A Study to Evaluate the Veniti Vici™ Venous Stent System in Patients with a Chronic Iliofemoral Venous Outflow Obstruction

Overview

About this study

The purpose of this study is to evaluate the safety and effectiveness of the Veniti Vici™ Venous Stent System in relation to pre-defined objective performance goals when used to treat a chronic non-cancerous blockage of the iliofemoral vein.

Participation eligibility

Participant eligibility includes age, gender, type and stage of disease, and previous treatments or health concerns. Guidelines differ from study to study, and identify who can or cannot participate. There is no guarantee that every individual who qualifies and wants to participate in a trial will be enrolled.
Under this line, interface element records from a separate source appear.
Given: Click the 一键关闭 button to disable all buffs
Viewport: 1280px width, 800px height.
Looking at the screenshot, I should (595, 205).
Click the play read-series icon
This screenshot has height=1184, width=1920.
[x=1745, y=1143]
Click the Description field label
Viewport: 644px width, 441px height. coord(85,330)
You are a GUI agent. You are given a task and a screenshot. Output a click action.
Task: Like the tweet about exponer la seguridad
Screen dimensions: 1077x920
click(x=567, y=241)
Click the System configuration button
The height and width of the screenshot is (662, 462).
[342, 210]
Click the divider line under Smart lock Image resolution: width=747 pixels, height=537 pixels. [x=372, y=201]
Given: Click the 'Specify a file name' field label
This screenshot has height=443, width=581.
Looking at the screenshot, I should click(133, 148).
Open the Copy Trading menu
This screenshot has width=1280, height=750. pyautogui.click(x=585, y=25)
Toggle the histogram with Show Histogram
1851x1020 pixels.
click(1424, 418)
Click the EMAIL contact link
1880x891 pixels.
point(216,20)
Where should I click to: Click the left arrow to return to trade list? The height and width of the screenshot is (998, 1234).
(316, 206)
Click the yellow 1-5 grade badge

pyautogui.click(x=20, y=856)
Contact the study team to discuss study eligibility and potential participation.

Inclusion Criteria 

  • Pre-procedure criteria
    • Age ≥ 18 years
    • Willing and capable of complying with all follow-up evaluations at the specified times
    • Able and willing to provide written informed consent prior to study-specific procedures
    • Has a unilateral, clinically significant, chronic non-malignant obstruction of the common femoral vein, external iliac vein, common iliac vein, or any combination thereof, defined as a ≥50% reduction in target vessel lumen diameter (to be measured by venogram during procedure)
    • Has clinically significant venous obstruction defined as meeting at least one of the following clinical indicators
      • Clinical severity class of CEAP classification ≥3
      • VCSS Pain Score ≥2
    • Negative pregnancy test in females of child-bearing potential
    • Intention to stent the target lesion only with the Veniti Vici Venous Stent

Exclusion Criteria

  • Pre-procedure criteria
    • Has the presence or history of clinically significant pulmonary emboli within 6 months prior to enrollment
    • Venous obstruction that extends into the inferior vena cava
    • Contralateral disease of the common femoral vein, external iliac vein, common iliac vein, or any combination thereof with planned treatment within 30 days after subject enrollment
    • Life expectancy <12 months
    • Female of childbearing potential who is pregnant or plans to become pregnant during the duration of the clinical study
    • Has uncontrolled or active coagulopathy 
    • Has known, uncorrectable bleeding diathesis with the following definitions
      • Uncorrected INR ≥2.0 or aPTT ≥1.5 X normal local lab value
      • Platelet count <80,000
      • Uncorrected hemoglobin of ≤ 9 g/dL
    • Has an estimated glomerular filtration rate (eGFR) <30 mL/min
      • In patients with diabetes mellitus, eGFR <45 mL/min
    • Has known hypersensitivity to nickel or titanium
    • Has a contrast agent allergy that cannot be managed adequately with pre-medication
    • Will have intended concurrent thrombolysis or thrombectomy procedure 
    • Will have intended or planned (within 30 days) adjuvant procedure such as creation of temporary arteriovenous fistula, placement of IVC filter, endovenectomy or saphenous vein ablation
    • Has current or recent (within 30 days) active participation in another drug or device clinical trial
      • Participation in observational studies is acceptable
    • Is judged to be a poor candidate by the primary investigator
    • Has had any prior surgical or endovascular procedure of the target vessel 
      • Catheter-directed or mechanical thrombolysis in the target vessel for DVT at least 3 month (90 days) prior to the VIRTUS index procedure is acceptable
  •  Intra-Procedural Criteria
    • The lesions cannot be traversed with a guide wire
    • The obstruction extends into the inferior vena cava or below the level of the lesser trochanter
    • Vein diameters are not within limits stated in current Instructions for use as determined by venogram
    • Do not meet the venogram binary stenosis definition, as determined by the treating physician

Participating Mayo Clinic locations

Study statuses change often. Please contact the study team for the most up-to-date information regarding possible participation.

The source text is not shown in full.